社員食堂のレシピ本が480万部も売れ、1月にオープンした丸の内の食堂は行列ができる人気の「タニタ」(本社東京・板橋)が、今度はヘルシー弁当「特製ランチボックス」を新発売する。もとは血圧計や歩数計など家庭用・業務用の計量器メーカーだが、いまや「副業」の方が有名だ。

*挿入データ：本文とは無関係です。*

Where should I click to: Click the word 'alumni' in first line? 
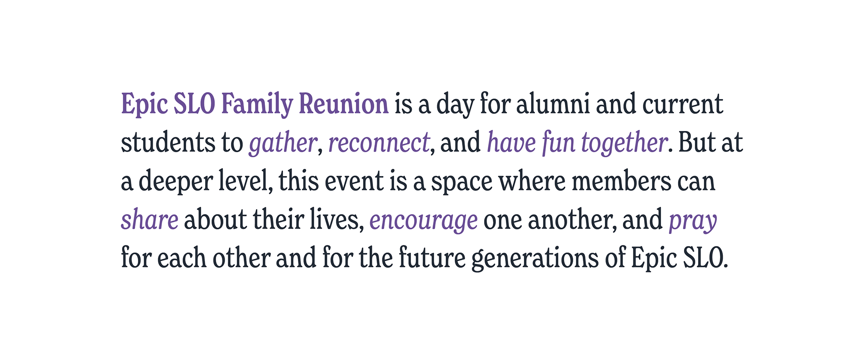pos(553,104)
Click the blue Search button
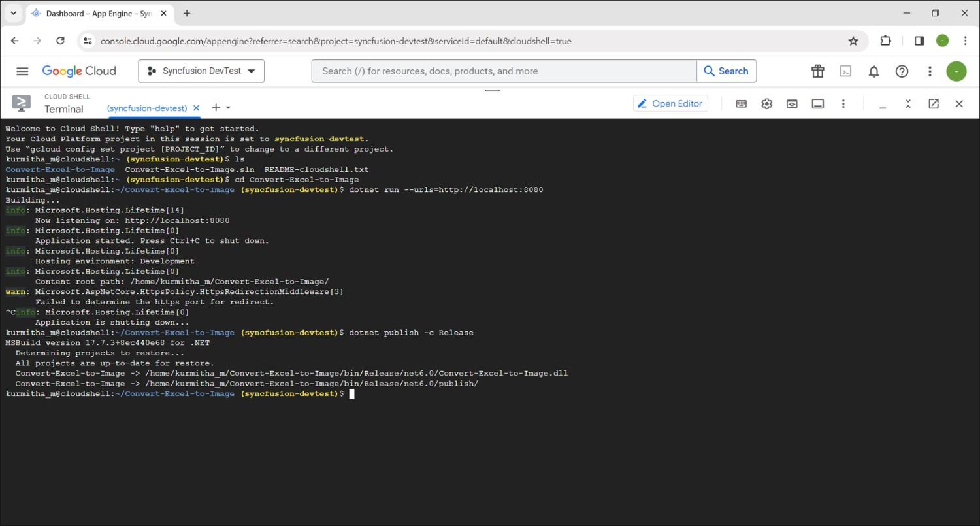This screenshot has width=980, height=526. [x=726, y=71]
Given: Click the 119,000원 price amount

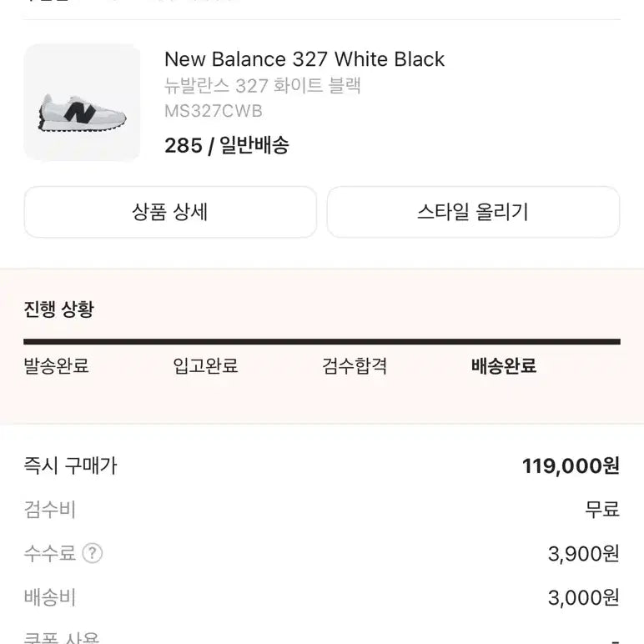Looking at the screenshot, I should [571, 465].
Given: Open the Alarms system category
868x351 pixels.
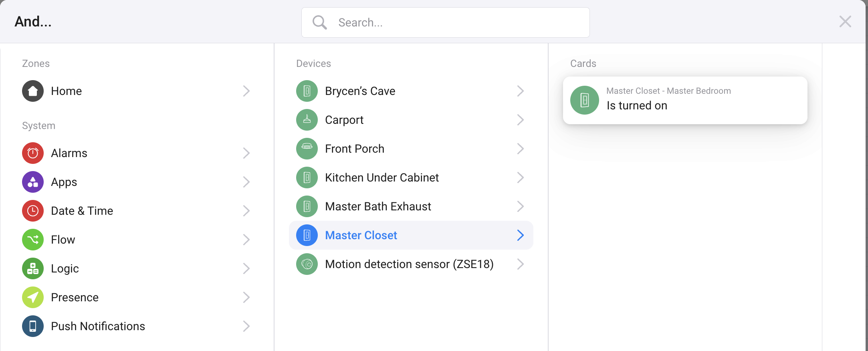Looking at the screenshot, I should point(69,153).
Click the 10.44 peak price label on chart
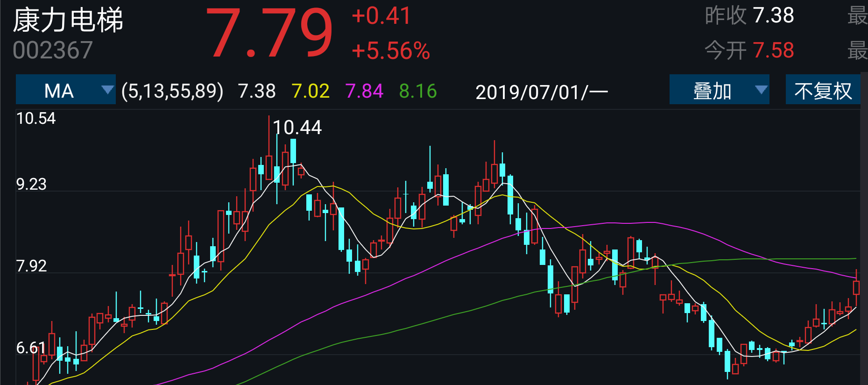 tap(297, 128)
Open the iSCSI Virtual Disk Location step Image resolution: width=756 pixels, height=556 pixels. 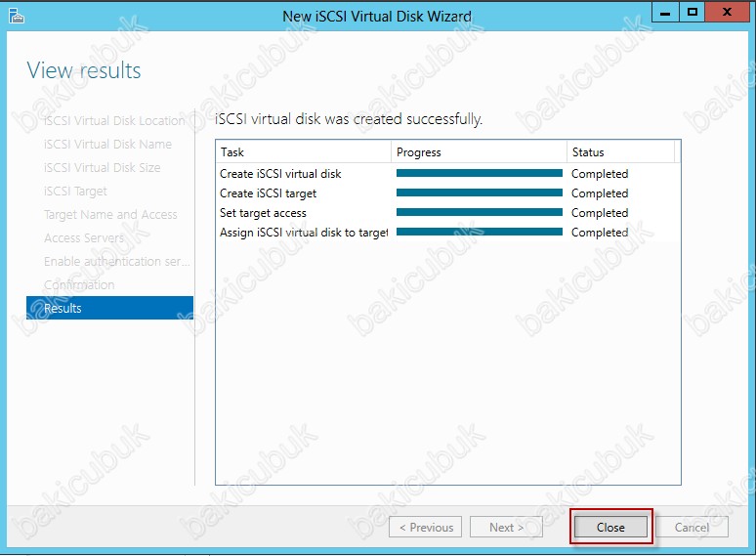click(113, 121)
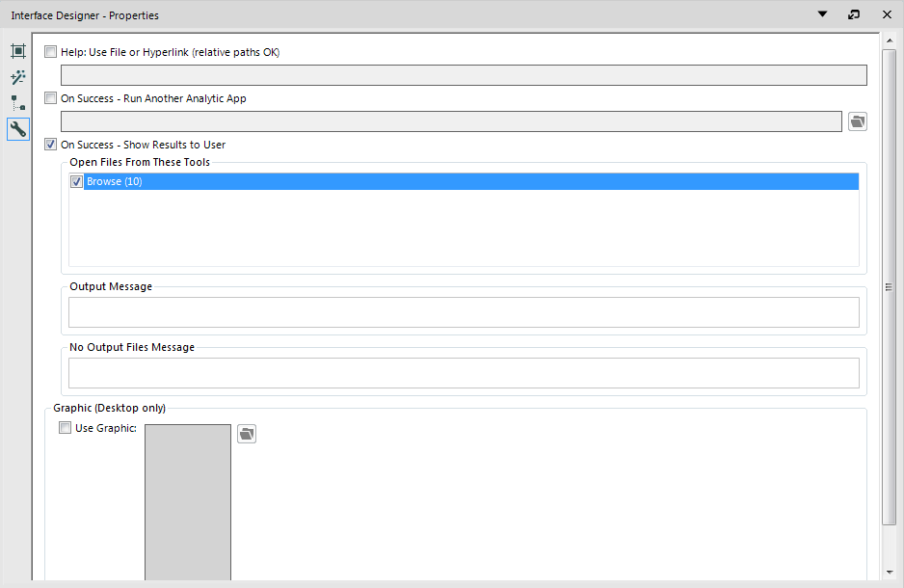The width and height of the screenshot is (904, 588).
Task: Click the analytic app path field
Action: (450, 120)
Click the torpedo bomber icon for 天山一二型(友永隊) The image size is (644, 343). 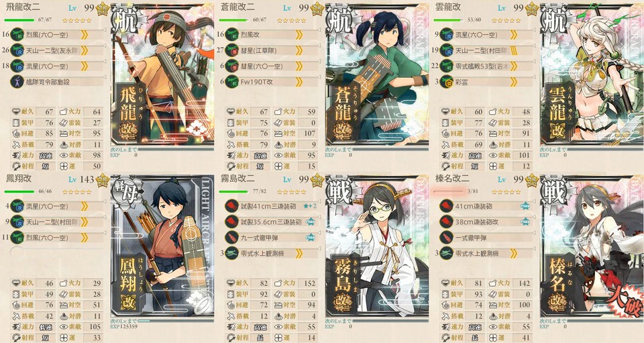pyautogui.click(x=17, y=50)
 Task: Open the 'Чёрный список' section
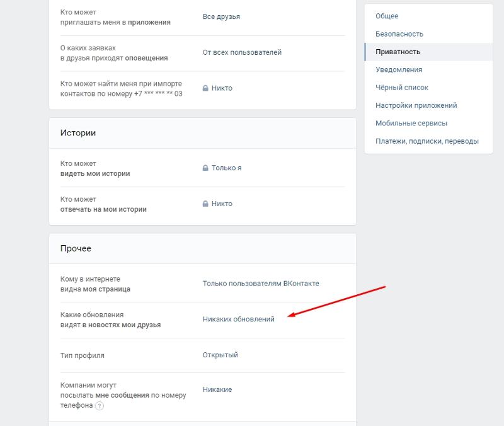[400, 87]
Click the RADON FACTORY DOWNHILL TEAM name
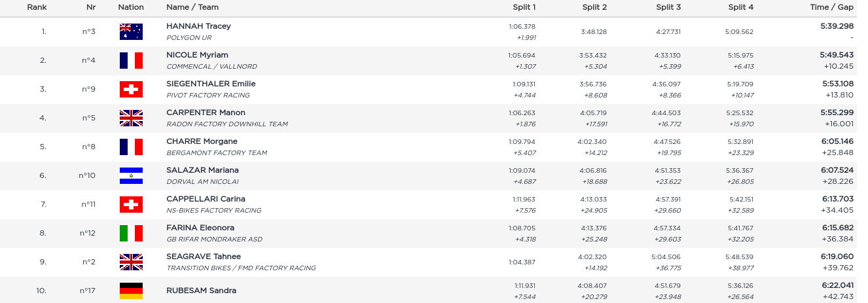The width and height of the screenshot is (868, 303). click(227, 124)
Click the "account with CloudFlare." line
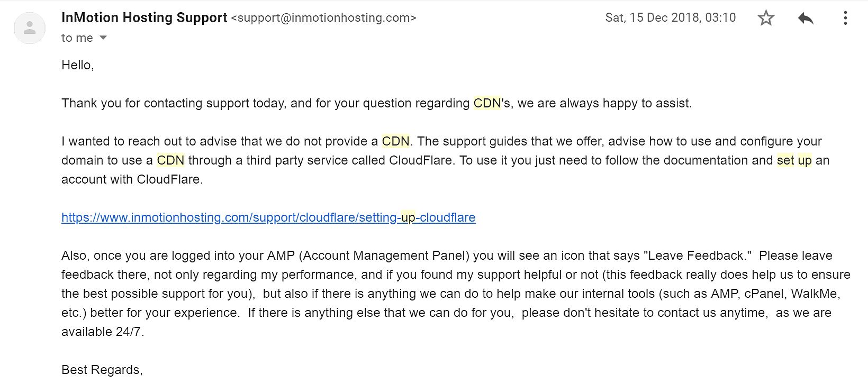 [132, 179]
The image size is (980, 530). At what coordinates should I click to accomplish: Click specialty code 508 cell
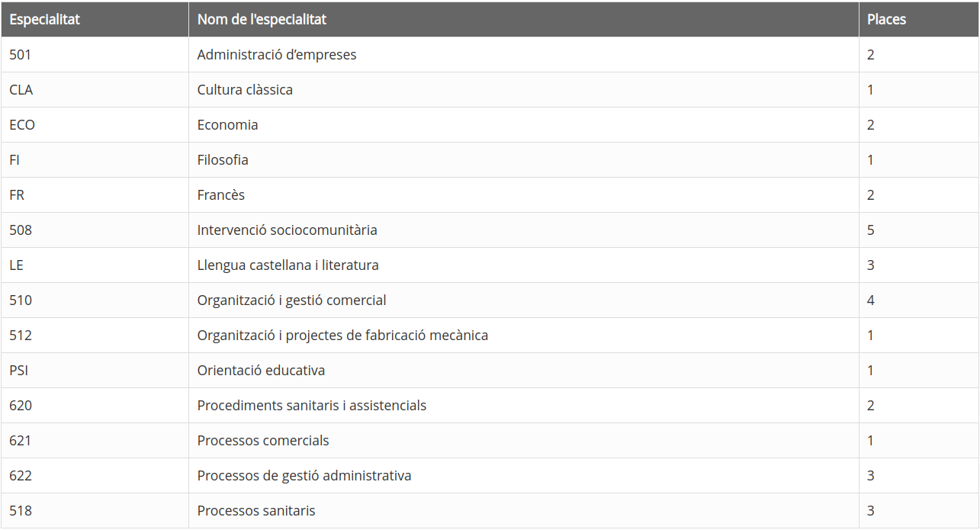95,230
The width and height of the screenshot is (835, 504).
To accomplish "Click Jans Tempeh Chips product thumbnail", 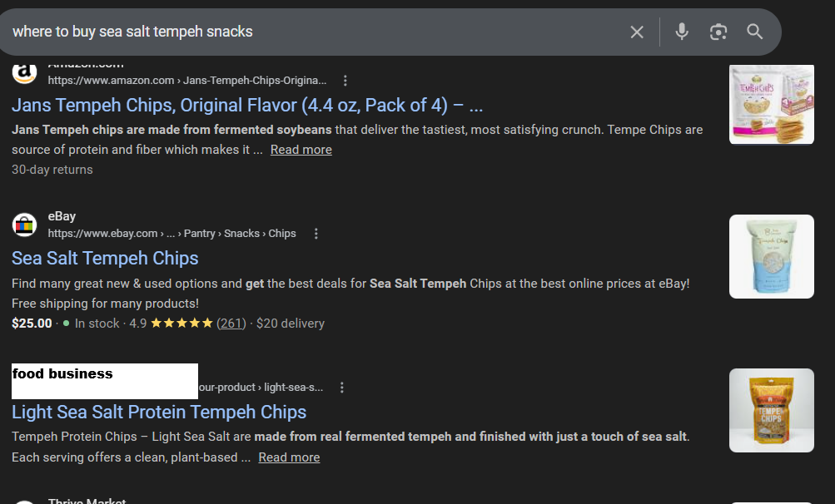I will click(x=771, y=103).
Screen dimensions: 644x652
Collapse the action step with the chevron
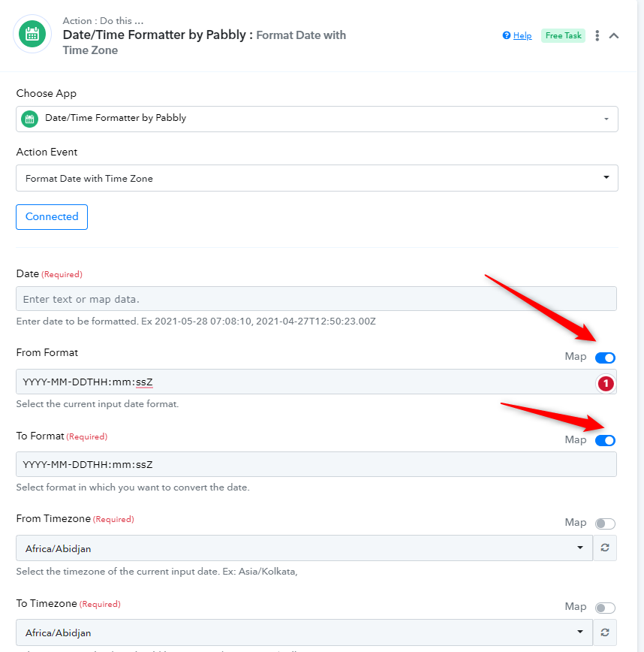[x=614, y=36]
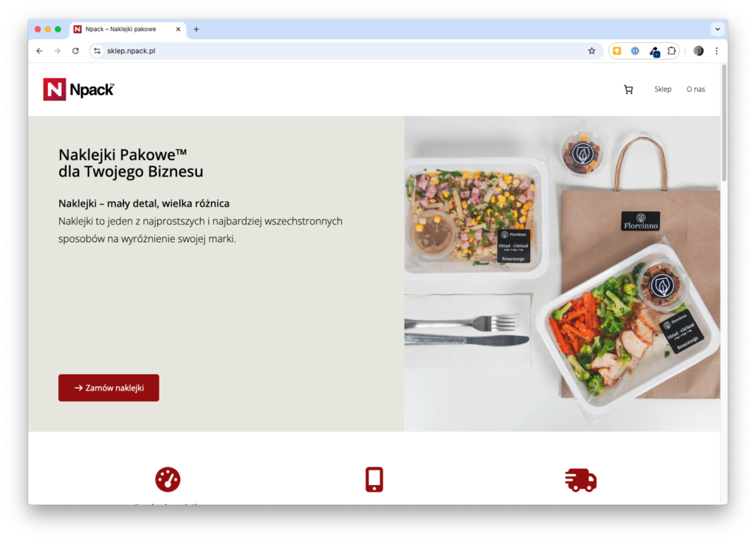Expand the tab search chevron dropdown
This screenshot has width=756, height=542.
[x=718, y=29]
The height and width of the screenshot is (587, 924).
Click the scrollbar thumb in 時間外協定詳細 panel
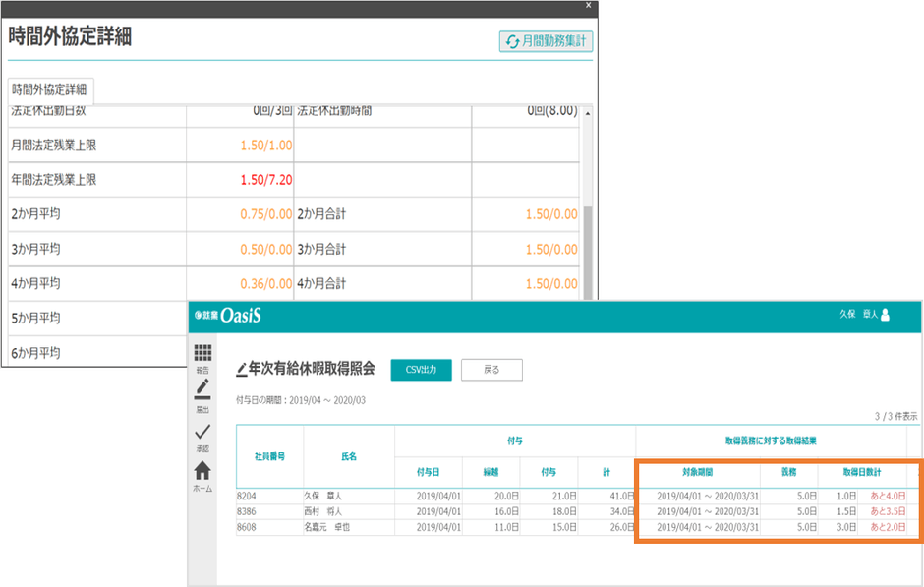click(588, 251)
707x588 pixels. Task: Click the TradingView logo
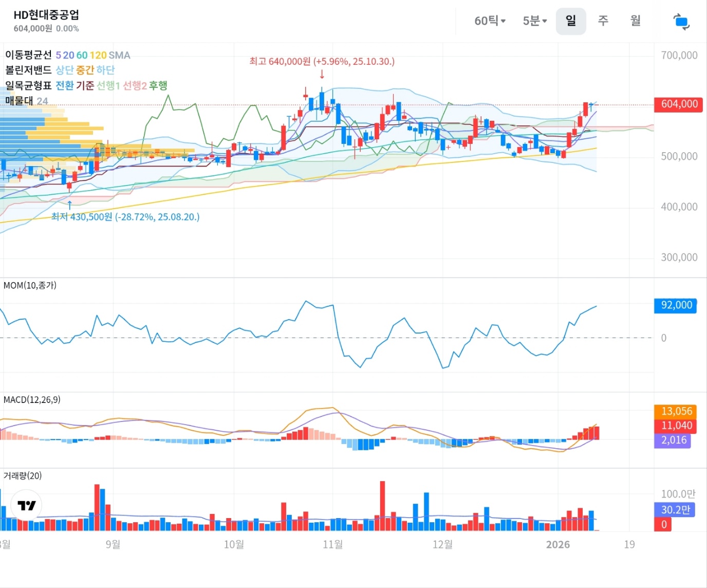[26, 505]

ごはんとおかず3品の464キロカロリー、塩分2・2グラム

ヘルシー弁当は紙製のボックスを開けると、中から4つの容器に分かれた弁当が出てくる。4段重ねの中身は、ご飯(100グラム・160キロカロリー)、酢入りきんぴら(55キロカロリー・塩分0.6グラム)、さわらの野菜あんかけ(199キロカロリー・塩分1.3グラム)、こんにゃくの甘煮(50キロカロリー・塩分0.4グラム)の4品だ。厚生労働省のデータでは、一般的な幕の内弁当は727キロカロリー・塩分4.2グラムだが、タニタの弁当は464キロカロリー・塩分2.2グラムである。

11日から三越銀座店で販売

開発したタニタ食堂の荻野菜々子栄養士は「水分が出ないように食材を選ぶとか、いつもの食堂のレシピとはちょっと違った苦労があった」という。たとえば、容器を分けたのもメニューの幅を広げるためとそれぞれの風味を保つ狙いがあった。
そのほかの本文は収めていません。